ByteNoise

Hypertext

Considering that most nonfiction text contains references to related documents, hypertext is a logical progression for these references. It is arguably the job of computers to take care of repetitive or tedious work, such as actually retrieving the document being referenced.

Encyclopedias benefit greatly from hypertext, as it allows the reader to explore different avenues of thought, providing elaborations on exactly what she or he is interested in. This ability for non-linear retrieval of information makes learning something much easier as the individual has the freedom to explore related topics at her own pace.

Given how our brains group things together by seemingly obscure relevances — something impossible to achieve by sorting information in any standard kind of index — it seems logical that we would one day use technology to help us to link documents together by such erratic connections. The journey that has so far led to our current system of global hypertext isn't as sudden as you might think, however.

1934: Paul Otlet's database of linked documents

In 1934, Paul Otlet had a vision: a machine that would let people search, read and write documents stored in a mechanical database. They would be able to access this database remotely, via a telephone line, and even connect documents together. He called such connections links. He called the project in its entirety a web of human knowledge.

Perhaps the most useful practical achievement of Paul Otlet was his improvement of the existing classification systems, such as the Dewey Decimal System. His own system, Universal Decimal Classification, was the first full implementation of a faceted classification system.

Sadly, his operation was shut down, and the remains of his work were destroyed by Nazi troops.

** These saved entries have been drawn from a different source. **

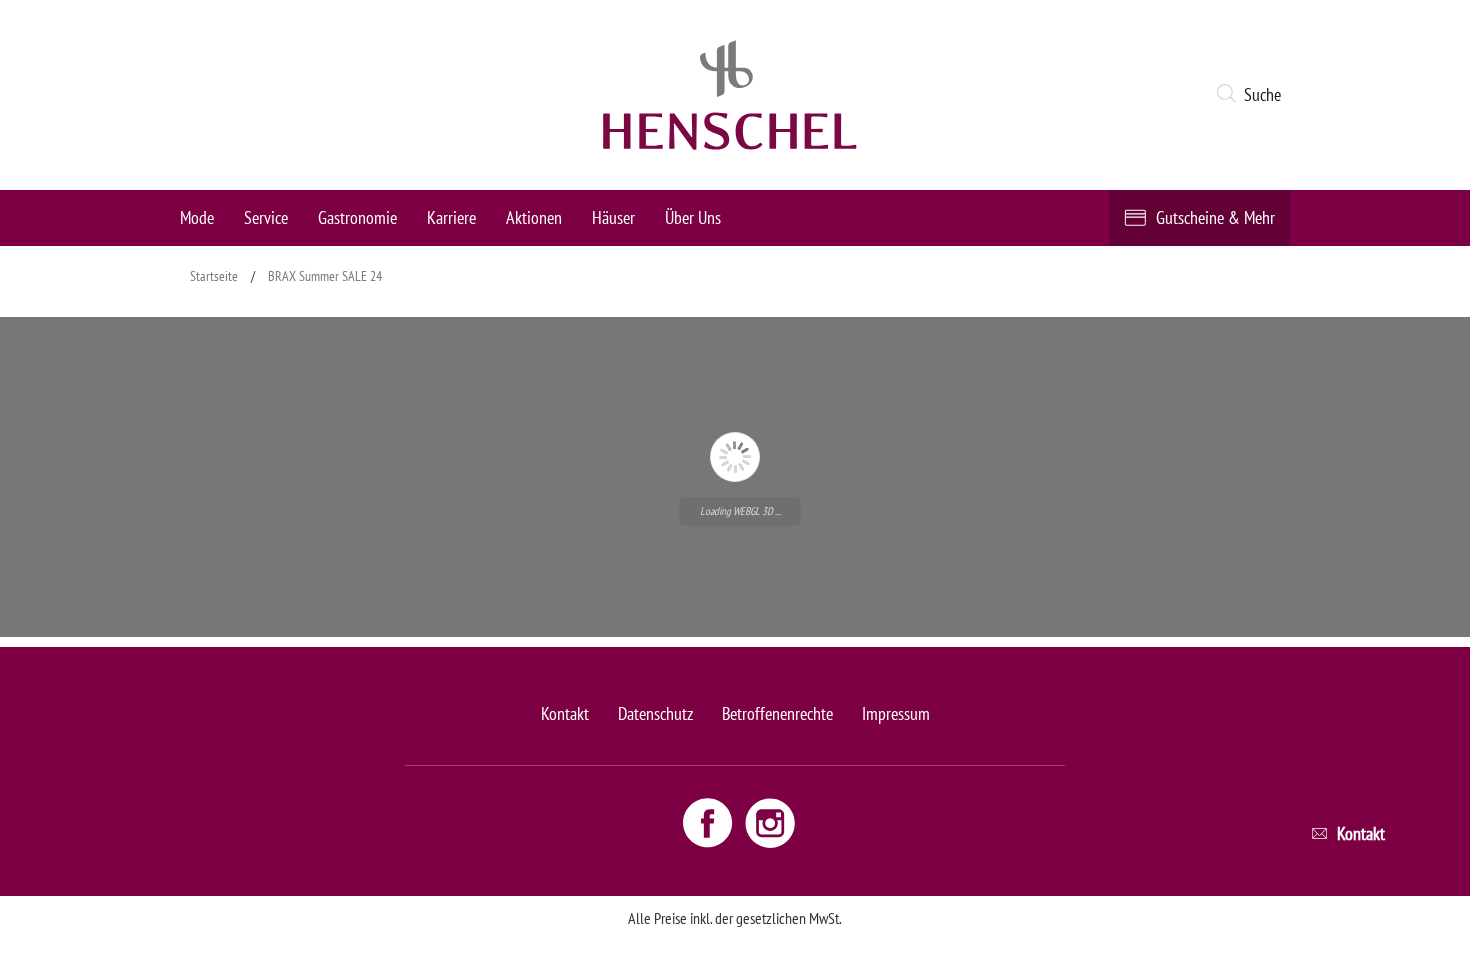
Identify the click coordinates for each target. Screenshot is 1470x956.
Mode (197, 217)
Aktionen (534, 217)
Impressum (896, 713)
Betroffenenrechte (777, 713)
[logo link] (730, 95)
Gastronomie (357, 217)
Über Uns (693, 217)
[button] (1252, 95)
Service (266, 217)
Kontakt (565, 713)
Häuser (613, 217)
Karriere (451, 217)
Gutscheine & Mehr (1215, 217)
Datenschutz (655, 713)
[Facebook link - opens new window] (710, 822)
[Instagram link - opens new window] (770, 822)
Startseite (214, 276)
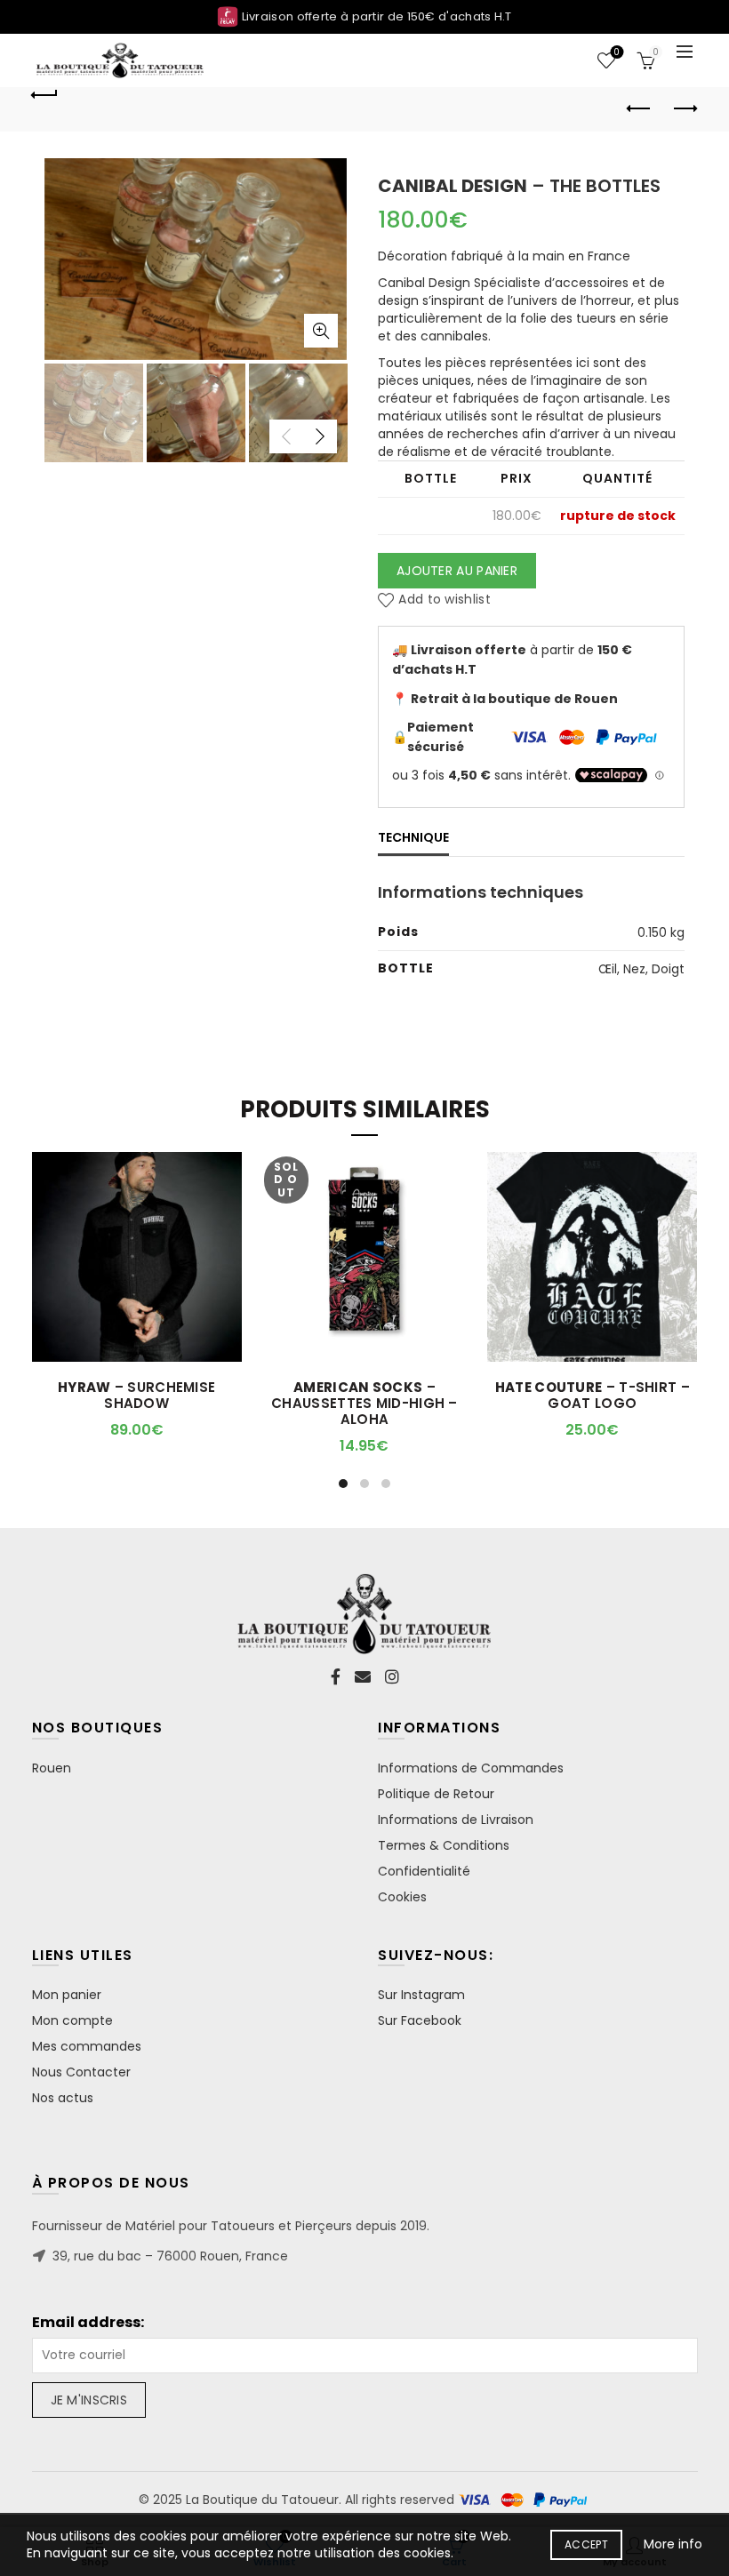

1945: Vannevar Bush's mechanical home encyclopedia

In the July 1945 issue of The Atlantic Monthly, Vannevar Bush wrote an article speculating about possible future technologies. While it dealt with a broad range of ideas, most of them were in some way related to the storage and retrieval of information. Arguably the most interesting of the ideas related to finding useful information, at least in hindsight, was the concept of information being linked together by association.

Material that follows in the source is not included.